__To do__.
The output should be every line below that includes the word "dimensions".

Exercise input section start

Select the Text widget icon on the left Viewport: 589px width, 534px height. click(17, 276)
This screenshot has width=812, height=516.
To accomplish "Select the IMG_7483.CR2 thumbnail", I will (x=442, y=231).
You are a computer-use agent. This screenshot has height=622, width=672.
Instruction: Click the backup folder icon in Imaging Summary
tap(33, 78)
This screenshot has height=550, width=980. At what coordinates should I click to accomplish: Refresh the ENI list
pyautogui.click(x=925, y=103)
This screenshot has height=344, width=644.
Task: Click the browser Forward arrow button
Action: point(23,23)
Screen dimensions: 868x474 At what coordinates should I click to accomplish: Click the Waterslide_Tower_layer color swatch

Exercise input section end
Exercise input section start

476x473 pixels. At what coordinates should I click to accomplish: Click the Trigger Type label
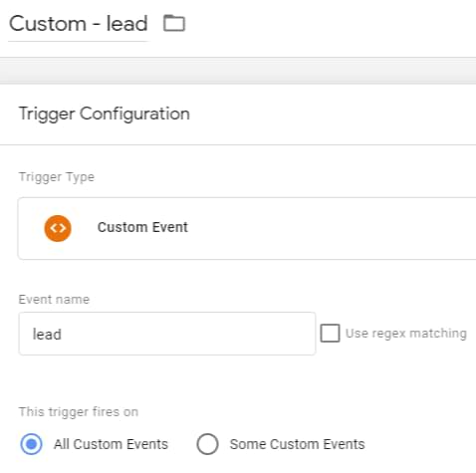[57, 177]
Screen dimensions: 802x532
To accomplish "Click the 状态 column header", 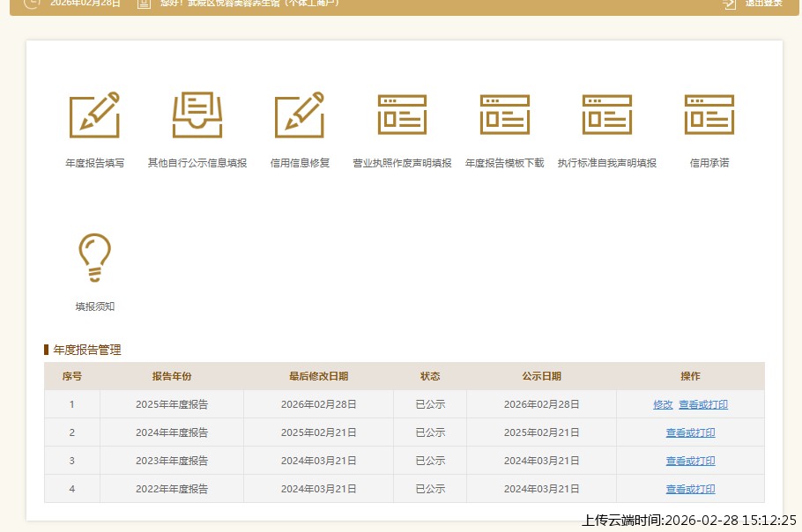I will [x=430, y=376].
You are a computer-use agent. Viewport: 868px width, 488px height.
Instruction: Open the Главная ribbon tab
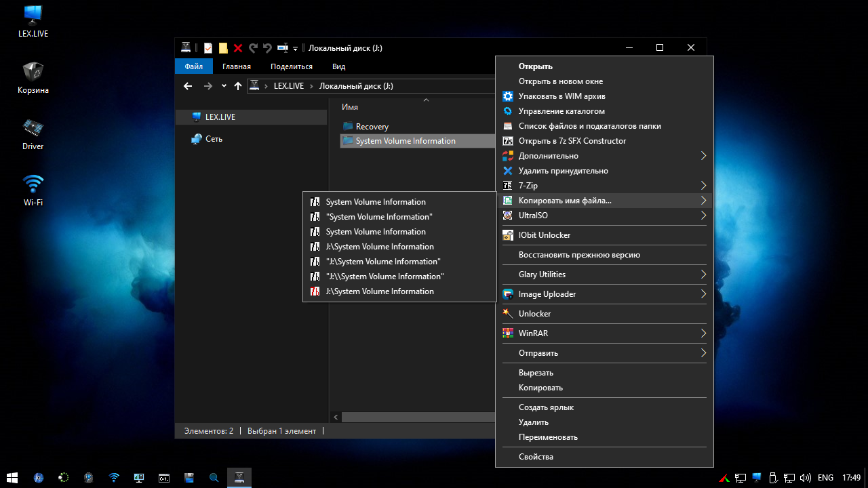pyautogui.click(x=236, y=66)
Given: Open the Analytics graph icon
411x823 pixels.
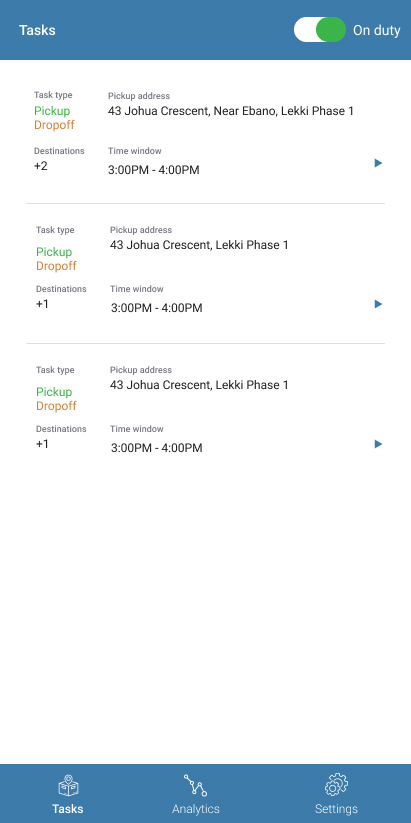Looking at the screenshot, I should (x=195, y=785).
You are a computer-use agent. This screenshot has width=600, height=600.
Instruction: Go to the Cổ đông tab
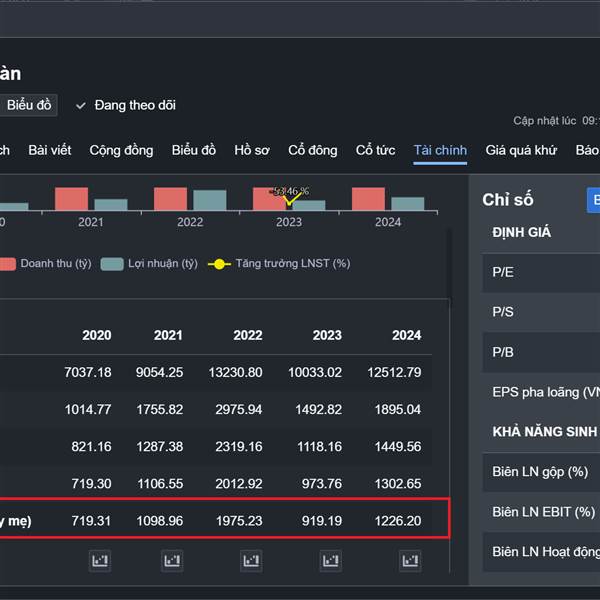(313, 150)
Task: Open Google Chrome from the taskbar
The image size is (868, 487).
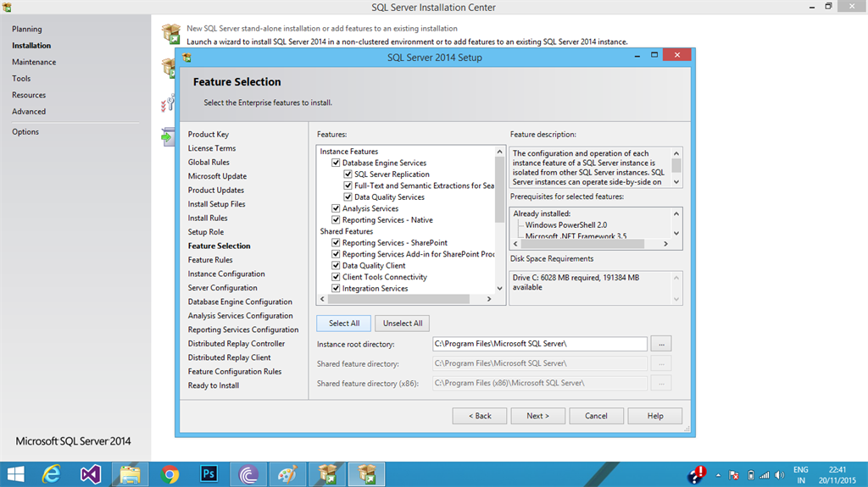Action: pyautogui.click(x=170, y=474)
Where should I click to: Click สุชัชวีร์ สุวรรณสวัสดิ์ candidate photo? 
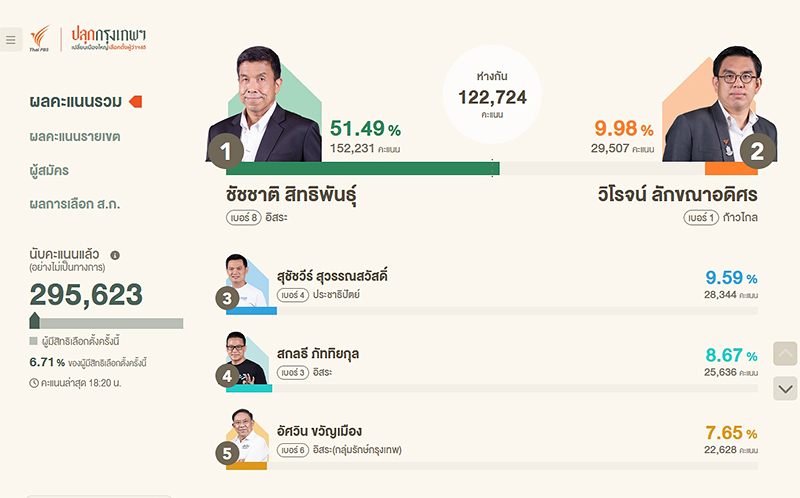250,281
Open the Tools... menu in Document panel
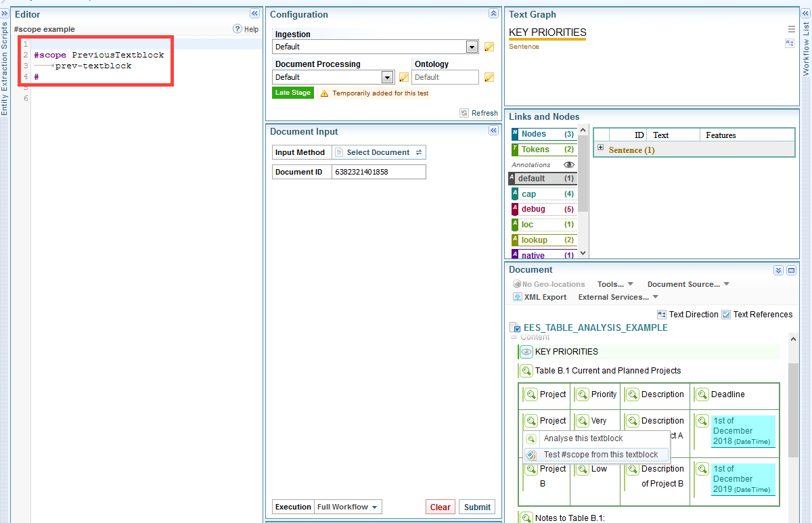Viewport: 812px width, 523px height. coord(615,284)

Exercise input section end

__Answer section__.
Screen dimensions: 868x474 At what coordinates should I click to accomplish: Click the Waterslide_Tower_layer color swatch
Screen dimensions: 802x532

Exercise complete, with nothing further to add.